On a message board I occasionally post on, a member of some offshoot of the World Wide Church of God was proposing that his group is one of the four main "branches" of Christianity - which are Catholicism, Orthodoxy, Protestantism and Sabbatarians (his word, not mine - refers to 7th Day Adventists and the like.)

This was on a Roman Catholic message board, where many attempt to argue him toward Catholicism. I suppose, in a way, I was attempting to argue him to Orthodoxy. Really, though, I was trying to express - and somewhat poorly - what is wrong with the branch theory. So, here goes:

All of this will be my relatively poor attempt at expressing the Orthodox take on this matter. Keeping in mind that I am not a Bishop (who has primary responsibility for rightly teaching the word of truth), nor a Priest, nor even a Reader (although I am somewhat in training for that).

From an Orthodox perspective, membership in the Church is being a patient at the hospital for our soul.
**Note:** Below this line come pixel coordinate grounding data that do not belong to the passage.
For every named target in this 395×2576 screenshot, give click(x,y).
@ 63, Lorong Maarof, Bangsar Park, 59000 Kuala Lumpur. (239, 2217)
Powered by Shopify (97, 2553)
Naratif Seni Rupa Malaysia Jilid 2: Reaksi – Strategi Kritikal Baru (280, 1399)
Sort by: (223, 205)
Membership in this hospital necessarily requires assent to its doctrines, although it doesn't require that I necessarily understand all of them. Even those that I may intellectually understand, I may not understand with my nous - that aspect of human nature that allows us to comprehend, to some degree, God. Membership requires that we interact with others, because we are not saved in isolation. God is a Trinity, and thus the notion of individual salvation, even the notion of an individual, is foreign to the understanding of the Church.

Membership requires following the prescriptions of the hospital. We are to pray (more than I do), fast (or try more than I do), and love God and our neighbor (that which I do least well). We are to participate in the mysteries, because we receive God's grace through them.

Merely holding to a list of doctrines does not make you a member of the Church. The Church has specific mechanisms for grafting you to the body - and that has always been the case. Merely holding to a list of doctrines cannot save you. We are transformed by the renewing, not of our mind, as Romans is often mistranslated (mostly due to the lack of an appropriate English word), but by the transformation of our nous. That transformation is not an intellectual process. Thank God it is not, for I would not be smart enough to be saved.

The problem with the notion of the invisible Church is that it reduces, in the case of most other "entities," the definition to holding just the right doctrines, thereby either excluding those with less intellectual prowess, or basically saying that almost everyone but the staunches atheist, is a member. In the case of Anglicans, they'll add Apostolic succession to the list, as if it is the magical glue that makes it all hold together.

Instead, being a member of the Church is like being a member of anything else. I can tell if I'm a member of the Kiwanis, or Rotary, or Mensa, or whatever. There is an identifiable organization that has the right to declare who is and is not a member. I can claim to be a member of Mensa all I want, but that does not make it so. The key here, as noted above, is the we are not saved as individuals, nor are our parish communities saved in isolation. The key is, communion. There must be a real bond between us.

Part of the reason I attempt to spend less time on message boards, and in particular debating, is that proving that you are wrong on a specific point is likely not to accomplish much, and may, in fact, be detrimental. If I prove, say, that the souls of the righteous departed are in heaven awaiting the second coming, has that made you more saved? No, I don't think it does. Perhaps to the degree that you are nudged closer to joining the Church, its good. But the risk is that I, at the same time, put you off. That my haughtiness offends you and drives you away. Then I have done more damage than good. If I can, in some small way, reveal Christ to you via my behavior, then I've done something useful. That, IMO, is hard to accomplish via this media.